GIVEN REQUEST A
Summarize the notes on data level parallelism in two sentences.

-- begin SOURCE TEXT --

Data level parallelism

• IPC hardly achieves more than 2
• DLP: data level parallelism
  • Vector processors(Cray machines), SIMD(Intel MMX), and GPUs(NVIDIA)
• TLP: thread level parallelism, multiprocessors and hardware multithreading
• RLP: request level parallelism: data centers

Vector processors

• Improves throughput rather than latency
• Vector register file
  • 2D register array
  • number of elements per register determines the max vector length
• Vector functional units
  • single opcode for multiple units
  • Integer/floating point/load/store
• Single instruction defines multiple operations
  • lower instruction fetch/decode/issue cost
• Operations executed in parallel
  • no dependency simple hardware
• Predictable memory access pattern
  • improve performance by prefetching
  • simple memory scheduling policy
  • multi banking may be used for improving bandwidth
• Fixed length - narrow is common as wide is not efficient
• Variable length - vector length register with MVL(maximum VL)
• Conditional execution
  • by prediction: masks flag vectors with single-bit elements, vector compare to produce flags, use mask control next vector operation

Graphics processing unit

• Flynn’s taxonomy: Data vs instruction streams

• GPU: initially developed as graphics accelerator
  • receives geometry information from the CPU and provides a picture
  • Host interface -> Vector processing -> Triangle setup -> pixel processing -> memory interface
• Host interface: communication bridge
  • receives commands from cpu and pulls geometry info from sysmemory
  • outputs a stream of vertices in object space with all their associated information
• Vertex processing:object space to screen space
• Pixel processing: rasterize triangle to pixels, texture mapping and math operations
• Programmin gpus: exectued for every vertex or every fragment, fully customizable geometry and shading effects
• Memory interface
  • framebuffer(fragment color from previous stage)

-- end SOURCE TEXT --

GIVEN REQUEST B
Duplicate the records from the line holding "Additional Suppliers (55, 441)" through the end of the records, inclusive.

-- begin SUPPLIED INFORMATION --

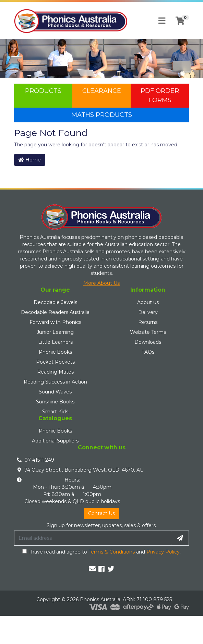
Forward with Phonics (55, 322)
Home (29, 160)
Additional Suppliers (55, 441)
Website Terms (148, 332)
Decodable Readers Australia (55, 312)
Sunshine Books (55, 402)
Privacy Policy (163, 552)
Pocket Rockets (55, 362)
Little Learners (55, 342)
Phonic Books (55, 352)
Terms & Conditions (111, 552)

-- end SUPPLIED INFORMATION --

FINISHED ANSWER A
The notes list data level parallelism, found in vector processors, SIMD, and GPUs, alongside thread level and request level parallelism. They also describe vector processors as improving throughput rather than latency through a vector register file, vector functional units, and single instructions that define multiple operations, and they outline the GPU as initially developed as a graphics accelerator that receives geometry information from the CPU and provides a picture.

FINISHED ANSWER B
Additional Suppliers (55, 441)
Website Terms (148, 332)
Decodable Readers Australia (55, 312)
Sunshine Books (55, 402)
Privacy Policy (163, 552)
Pocket Rockets (55, 362)
Little Learners (55, 342)
Phonic Books (55, 352)
Terms & Conditions (111, 552)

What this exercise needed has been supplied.